Before you head out:Spending a bit of time on basic preparations can really pay off in the end, and give you the peace of mind to enjoy your vacation without worry. Here are some ideas to consider.
- If you are travelling to the United States, you’ll definitely want travel insurance for your family (and you may want to ask about if you’re traveling within Canada but out of province from Ontario.) Speak to your local Eastern Ontario insurance broker about your options to make sure that you’re well-covered for whatever may arise.
- Make sure your oil is topped up and other fluids (coolant, washer fluid, etc.) are good to go.
- Inflate your tires to the proper PSI. Not only are properly-inflated tires safer, giving you better control on the road, having properly inflated tires can also help you avoid getting a flat. And perhaps best of all, they’re also likely to save you fuel on those long journeys.

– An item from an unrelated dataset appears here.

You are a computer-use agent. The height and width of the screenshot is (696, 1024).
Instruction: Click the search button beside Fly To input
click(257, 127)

- Review your route for the day’s journey one last time before beginning the trip; having that familiarity with the route might make it easier in the event you do get lost or run into trouble. You certainly don’t want to be constantly looking down or over at your GPS, and having a good idea of the route can guide you in the event of detours related to contruction, road closures, or other unforeseen circumstances.

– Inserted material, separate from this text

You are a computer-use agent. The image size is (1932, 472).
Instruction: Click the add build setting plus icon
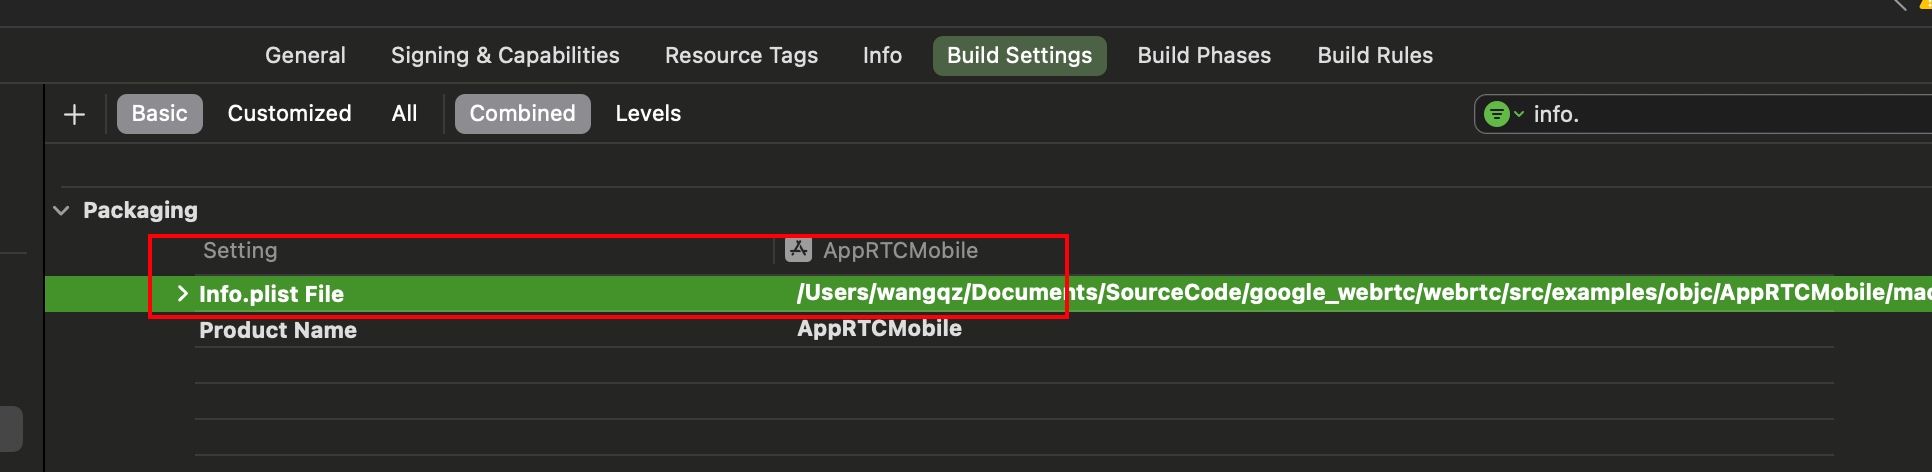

- If you belong to an auto club such as the CAA, ensure that your membership is up to date.
- If you don’t have one already, add an emergency kit to your vehicle. Items may include a tire repair kit and pump, flares, jumper cables, water, snacks, a first aid kit, a flashlight and more.
On the road:
- Travelling with a pet? Experts recommend that dogs should be either held in with a purpose-designed harness, or in a well-ventilated crate that is restrained. Easier said than done with some animals, but by the same token, better safe than sorry – in the event of a collision, pets can be launched forward through the air.
- Allowing pets to roam free throughout the vehicle can also prove to be a distraction for drivers.
- Make it a policy to not allow the gas below 1/3rd of a tank, just in case you run into unexpected traffic, weather, or other delays.
- When making a stop during your road trip, keep your valuables well-hidden out of view to reduce the risk of a potential smash-and-grab.
- Set a daily limit of how many hours you can drive, and stick to it. Reaction time and attention fades as you get more tired, and fatigued driving can be dangerous. Additionally, long drives can be tedious, causing your attention to wander.
- If there are multiple drivers, share the driving duties (but check that your auto insurance allows for this beforehand).
- Avoid distracted driving – safely pull over into a well-lit area if you need to make a call or view a text message.